Well, I hate to say it, but you were right. I deserve better
Well, things are finally getting back to normal…
Normal as in us being friends but me having an incredible amount of feelings toward you as always but not being able to act upon them. Only difference now is the reason why I can’t. Yep, normal, just like the good ol days and like how you wanted it
My prayer is not to love her anymore. Is that too much to ask?

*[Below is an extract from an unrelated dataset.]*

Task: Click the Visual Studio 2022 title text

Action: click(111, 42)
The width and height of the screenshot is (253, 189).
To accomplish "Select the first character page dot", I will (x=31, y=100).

That being directed towards a God whose love is infinite; for me, for you, and everyone else, no matter how much we sin against him. I feel he wouldn’t allow it. I believe he’d encourage me to continue to love her just as he loves me no matter what sin I commit against him. Maybe a difference sense of the word love that I’ve come to know, but love none the less. Knowing that, my sinfulness fights that thought, my flesh wants to get rid of those feelings all together. Or worse, it wants to turn it into hate by feeding me lies, or even truths. But no matter what’s true, or what’s false, God wants his light, his love, to shine through me as a witness to Him. That’s the whole point of Philippians 1:27 - WHATEVER happens, conduct yourself in a manner worthy of the Gospel of Christ. It’s hard, it’s a constant struggle and makes me feel bipolar at times, but anything less than continuing to love is not worthy.
It’s kind of funny how many times I’ve had to remind myself of that verse because of her. Way back before we even started dating it popped up on multiple occasions. And each time I’d get hurt and try to convince myself not to love her. I’ve known her “reputation” and how much easier it’d make everything if I could just stop, but I feel God stopped me from stopping.
And with that said, after everything that’s happened; all the hardships, the feel of betrayal, all the truths, or lies that I’ve been fed, everything! I do in fact still love her and I simply can’t stop! I now know that eventually will never come.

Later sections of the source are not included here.